> [WORK ORDER]: Transcribe only the lines of the listing below from the one holding "Instruction: Tap the TOPICS button" through the one holding "Click the help", inclusive, without any change.

> [THE RECORDS]:
········
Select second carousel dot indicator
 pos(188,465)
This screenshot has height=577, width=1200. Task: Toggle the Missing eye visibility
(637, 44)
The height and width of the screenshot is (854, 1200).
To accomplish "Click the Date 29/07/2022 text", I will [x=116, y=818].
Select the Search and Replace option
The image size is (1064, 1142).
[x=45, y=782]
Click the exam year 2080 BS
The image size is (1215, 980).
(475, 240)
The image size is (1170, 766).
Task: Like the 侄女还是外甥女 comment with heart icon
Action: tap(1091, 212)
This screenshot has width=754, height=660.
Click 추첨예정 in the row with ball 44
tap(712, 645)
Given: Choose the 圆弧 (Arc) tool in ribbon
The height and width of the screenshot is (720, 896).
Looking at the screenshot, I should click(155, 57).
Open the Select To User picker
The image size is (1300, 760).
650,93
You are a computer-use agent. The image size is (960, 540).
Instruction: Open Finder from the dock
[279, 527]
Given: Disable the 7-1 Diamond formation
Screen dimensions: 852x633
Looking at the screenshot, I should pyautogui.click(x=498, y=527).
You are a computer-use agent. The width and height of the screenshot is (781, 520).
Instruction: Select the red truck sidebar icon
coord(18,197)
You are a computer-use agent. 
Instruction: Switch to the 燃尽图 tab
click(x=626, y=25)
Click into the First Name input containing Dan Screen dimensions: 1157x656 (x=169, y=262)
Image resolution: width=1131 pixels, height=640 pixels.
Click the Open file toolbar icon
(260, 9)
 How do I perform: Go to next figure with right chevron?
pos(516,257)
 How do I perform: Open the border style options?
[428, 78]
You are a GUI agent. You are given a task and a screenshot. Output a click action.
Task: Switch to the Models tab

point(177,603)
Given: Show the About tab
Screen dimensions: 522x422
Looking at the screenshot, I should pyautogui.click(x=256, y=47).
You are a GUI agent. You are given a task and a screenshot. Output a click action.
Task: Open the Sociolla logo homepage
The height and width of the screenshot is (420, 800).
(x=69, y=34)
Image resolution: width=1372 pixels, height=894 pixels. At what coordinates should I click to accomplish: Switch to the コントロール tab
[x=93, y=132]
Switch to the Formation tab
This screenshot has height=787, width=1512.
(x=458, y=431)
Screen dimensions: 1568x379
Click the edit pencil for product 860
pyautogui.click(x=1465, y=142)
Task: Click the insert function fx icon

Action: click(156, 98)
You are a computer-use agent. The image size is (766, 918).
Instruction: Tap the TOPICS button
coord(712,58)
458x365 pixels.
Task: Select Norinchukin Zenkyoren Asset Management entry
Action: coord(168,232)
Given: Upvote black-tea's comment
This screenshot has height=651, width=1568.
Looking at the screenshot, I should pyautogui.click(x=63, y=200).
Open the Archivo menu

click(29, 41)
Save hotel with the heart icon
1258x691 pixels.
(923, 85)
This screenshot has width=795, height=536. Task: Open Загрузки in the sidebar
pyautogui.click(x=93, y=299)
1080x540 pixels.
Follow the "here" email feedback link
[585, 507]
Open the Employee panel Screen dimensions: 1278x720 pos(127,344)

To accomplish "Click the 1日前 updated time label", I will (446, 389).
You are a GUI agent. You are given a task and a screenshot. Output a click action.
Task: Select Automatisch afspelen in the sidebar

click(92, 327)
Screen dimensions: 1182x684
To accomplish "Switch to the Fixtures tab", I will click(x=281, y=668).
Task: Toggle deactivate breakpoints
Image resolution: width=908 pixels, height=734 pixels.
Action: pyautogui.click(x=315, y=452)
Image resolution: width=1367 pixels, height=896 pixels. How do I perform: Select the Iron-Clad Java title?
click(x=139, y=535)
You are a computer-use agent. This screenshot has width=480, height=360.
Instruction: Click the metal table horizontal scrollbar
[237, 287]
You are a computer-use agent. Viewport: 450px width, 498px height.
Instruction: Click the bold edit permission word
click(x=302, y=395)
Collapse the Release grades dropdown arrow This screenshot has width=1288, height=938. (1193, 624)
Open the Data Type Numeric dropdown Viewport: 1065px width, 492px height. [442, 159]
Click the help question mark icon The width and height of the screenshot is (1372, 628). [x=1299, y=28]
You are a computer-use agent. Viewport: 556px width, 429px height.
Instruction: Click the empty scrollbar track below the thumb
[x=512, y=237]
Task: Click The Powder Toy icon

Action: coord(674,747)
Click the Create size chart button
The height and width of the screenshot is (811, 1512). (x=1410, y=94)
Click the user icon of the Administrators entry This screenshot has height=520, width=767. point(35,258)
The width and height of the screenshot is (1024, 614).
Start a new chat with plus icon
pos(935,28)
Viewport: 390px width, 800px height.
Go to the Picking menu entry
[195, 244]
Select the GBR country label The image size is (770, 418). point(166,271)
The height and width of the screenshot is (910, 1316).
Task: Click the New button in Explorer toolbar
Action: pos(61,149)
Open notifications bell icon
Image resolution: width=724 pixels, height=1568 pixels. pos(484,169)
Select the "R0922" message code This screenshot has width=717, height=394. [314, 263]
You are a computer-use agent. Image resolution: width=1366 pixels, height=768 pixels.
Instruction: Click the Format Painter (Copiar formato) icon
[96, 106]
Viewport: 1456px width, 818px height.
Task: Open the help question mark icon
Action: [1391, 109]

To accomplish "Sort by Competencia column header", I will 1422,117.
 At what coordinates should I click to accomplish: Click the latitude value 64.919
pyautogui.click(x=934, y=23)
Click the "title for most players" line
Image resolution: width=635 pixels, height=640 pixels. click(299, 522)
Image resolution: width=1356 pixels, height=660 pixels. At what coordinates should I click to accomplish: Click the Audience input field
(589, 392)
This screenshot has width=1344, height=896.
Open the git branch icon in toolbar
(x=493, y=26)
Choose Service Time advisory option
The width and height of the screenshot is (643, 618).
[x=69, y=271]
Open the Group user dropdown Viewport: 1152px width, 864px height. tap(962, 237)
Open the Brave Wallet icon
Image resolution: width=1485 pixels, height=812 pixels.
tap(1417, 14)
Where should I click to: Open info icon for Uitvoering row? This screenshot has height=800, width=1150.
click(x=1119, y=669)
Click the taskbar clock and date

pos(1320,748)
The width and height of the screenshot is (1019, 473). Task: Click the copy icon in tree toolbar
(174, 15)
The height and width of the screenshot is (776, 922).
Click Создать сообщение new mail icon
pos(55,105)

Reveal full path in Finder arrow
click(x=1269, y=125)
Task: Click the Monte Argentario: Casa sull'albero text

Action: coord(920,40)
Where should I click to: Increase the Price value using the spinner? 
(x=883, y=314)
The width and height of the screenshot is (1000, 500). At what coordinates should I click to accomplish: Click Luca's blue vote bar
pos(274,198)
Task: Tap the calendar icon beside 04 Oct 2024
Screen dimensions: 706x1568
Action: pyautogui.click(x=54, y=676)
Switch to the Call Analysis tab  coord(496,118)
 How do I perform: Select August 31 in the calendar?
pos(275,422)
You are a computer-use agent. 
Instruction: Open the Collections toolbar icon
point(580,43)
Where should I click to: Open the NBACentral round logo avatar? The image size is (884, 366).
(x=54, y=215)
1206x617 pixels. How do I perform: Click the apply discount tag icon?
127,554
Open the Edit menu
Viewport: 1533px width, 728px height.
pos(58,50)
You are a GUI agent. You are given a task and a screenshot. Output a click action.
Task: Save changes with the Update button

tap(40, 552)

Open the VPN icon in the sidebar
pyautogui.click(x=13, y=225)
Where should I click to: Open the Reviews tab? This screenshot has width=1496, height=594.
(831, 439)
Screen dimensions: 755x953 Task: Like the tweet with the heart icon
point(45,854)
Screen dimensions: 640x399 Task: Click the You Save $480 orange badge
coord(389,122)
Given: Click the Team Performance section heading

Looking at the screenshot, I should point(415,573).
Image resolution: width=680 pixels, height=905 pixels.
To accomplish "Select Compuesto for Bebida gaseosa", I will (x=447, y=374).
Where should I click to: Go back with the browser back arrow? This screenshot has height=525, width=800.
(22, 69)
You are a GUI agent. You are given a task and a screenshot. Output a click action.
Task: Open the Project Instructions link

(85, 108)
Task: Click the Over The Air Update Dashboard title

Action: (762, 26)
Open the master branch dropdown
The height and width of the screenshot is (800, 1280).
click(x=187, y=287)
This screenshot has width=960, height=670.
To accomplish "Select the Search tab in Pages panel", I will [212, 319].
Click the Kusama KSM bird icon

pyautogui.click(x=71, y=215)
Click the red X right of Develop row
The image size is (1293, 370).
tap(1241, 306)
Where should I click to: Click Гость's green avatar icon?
········
> [RESPONSE AREA]:
Instruction: Tap the TOPICS button
coord(712,58)
458x365 pixels.
Task: Select Norinchukin Zenkyoren Asset Management entry
Action: coord(168,232)
Given: Upvote black-tea's comment
This screenshot has height=651, width=1568.
Looking at the screenshot, I should pyautogui.click(x=63, y=200).
Open the Archivo menu

click(29, 41)
Save hotel with the heart icon
1258x691 pixels.
(923, 85)
This screenshot has width=795, height=536. Task: Open Загрузки in the sidebar
pyautogui.click(x=93, y=299)
1080x540 pixels.
Follow the "here" email feedback link
[585, 507]
Open the Employee panel Screen dimensions: 1278x720 pos(127,344)

To accomplish "Click the 1日前 updated time label", I will (446, 389).
You are a GUI agent. You are given a task and a screenshot. Output a click action.
Task: Select Automatisch afspelen in the sidebar

click(92, 327)
Screen dimensions: 1182x684
To accomplish "Switch to the Fixtures tab", I will click(x=281, y=668).
Task: Toggle deactivate breakpoints
Image resolution: width=908 pixels, height=734 pixels.
Action: pyautogui.click(x=315, y=452)
Image resolution: width=1367 pixels, height=896 pixels. How do I perform: Select the Iron-Clad Java title?
click(x=139, y=535)
You are a computer-use agent. This screenshot has width=480, height=360.
Instruction: Click the metal table horizontal scrollbar
[237, 287]
You are a computer-use agent. Viewport: 450px width, 498px height.
Instruction: Click the bold edit permission word
click(x=302, y=395)
Collapse the Release grades dropdown arrow This screenshot has width=1288, height=938. (1193, 624)
Open the Data Type Numeric dropdown Viewport: 1065px width, 492px height. [442, 159]
Click the help question mark icon The width and height of the screenshot is (1372, 628). [x=1299, y=28]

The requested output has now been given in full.